Text –
......
*BSD News Article 14431

Newsgroups: comp.os.386bsd.development
Path: sserve!newshost.anu.edu.au!munnari.oz.au!news.Hawaii.Edu!ames!agate!dog.ee.lbl.gov!hellgate.utah.edu!fcom.cc.utah.edu!cs.weber.edu!terry
From: terry@cs.weber.edu (A Wizard of Earth C)
Subject: Re: File Truncation Philosophy
Message-ID: <1993Apr13.203234.16408@fcom.cc.utah.edu>
Sender: news@fcom.cc.utah.edu
Organization: Weber State University  (Ogden, UT)
References: <1993Apr8.025858.22137@uvm.edu> <1993Apr11.035322.19610@fcom.cc.utah.edu> <C5FJx6.o5w@ns1.nodak.edu>
Date: Tue, 13 Apr 93 20:32:34 GMT
Lines: 111

In article <C5FJx6.o5w@ns1.nodak.edu> tinguely@plains.NoDak.edu (Mark Tinguely) writes:
>the dumb approach.
>	Once the file starts executing, fail writes to the file. Though this is
>	extremely simple, it is dumb because once opened successfully, writes
>	should not fail. Also Terry points out EBUSY is not POSIX compliant.

EBUSY *is* in Posix ..it's ETXTBSY that's missing; but the return value of
EBUSY would be incorrectly overloaded (as if it were a lock) on return from
open().  There is also the issue of an EBUSY resulting from a read/write/
other operation on a file --this seems (from my reading) to be an illegal
return.  Definitely not acceptable.

>better (than the dumb) approach.
>	When a program wants to execute an already open file (again as Terry
>	said preferably a writable open file) or open a executable file, copy
>	the file as a temporary in the filesystem. By adding a new vnode
>	reference to the the vnode structure, we can allow other programs that
>	also start executing the now open file, to use this copy of the program
>	(so we do not fill the filesystem with these temporaries).
......
Recorded information –

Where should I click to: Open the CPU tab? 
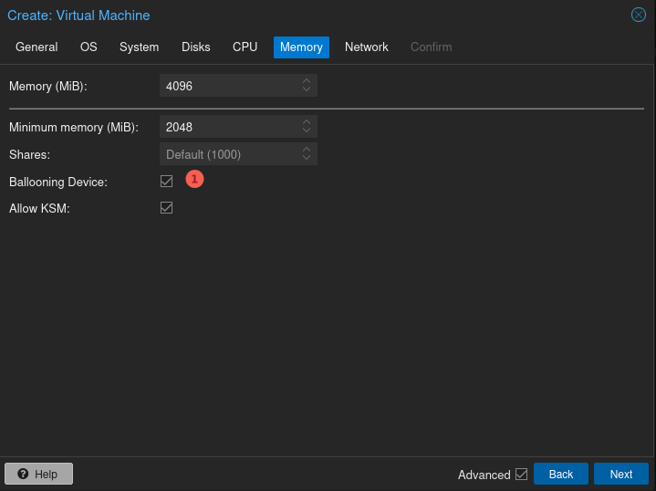[245, 47]
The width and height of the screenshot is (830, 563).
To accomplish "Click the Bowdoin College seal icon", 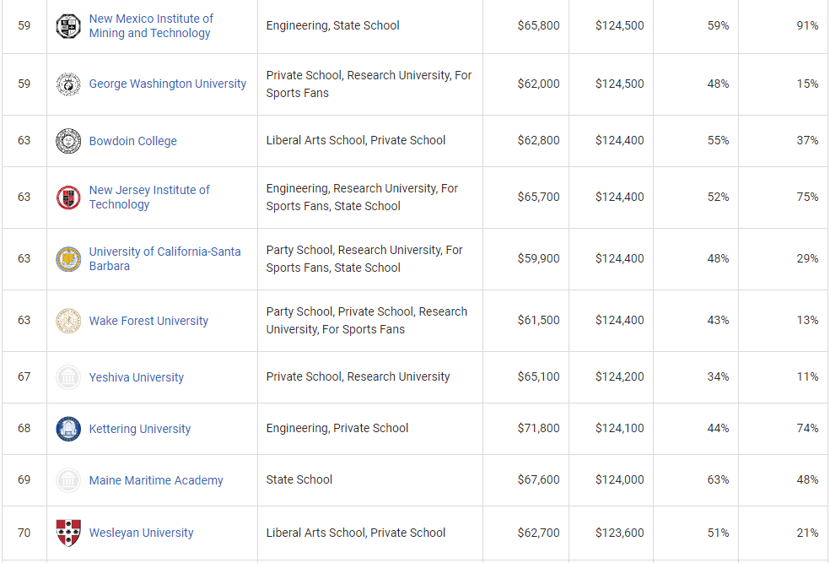I will (x=68, y=141).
......
What you will do –
(a) In the file truncation post, which error code is said to be missing from POSIX?
(b) Reproduce the part of the file truncation post that begins with the words containing "EBUSY *is* in" and ends with "the dumb) approach.".

Solutions to the problems –
(a) ETXTBSY

(b)
EBUSY *is* in Posix ..it's ETXTBSY that's missing; but the return value of
EBUSY would be incorrectly overloaded (as if it were a lock) on return from
open().  There is also the issue of an EBUSY resulting from a read/write/
other operation on a file --this seems (from my reading) to be an illegal
return.  Definitely not acceptable.

>better (than the dumb) approach.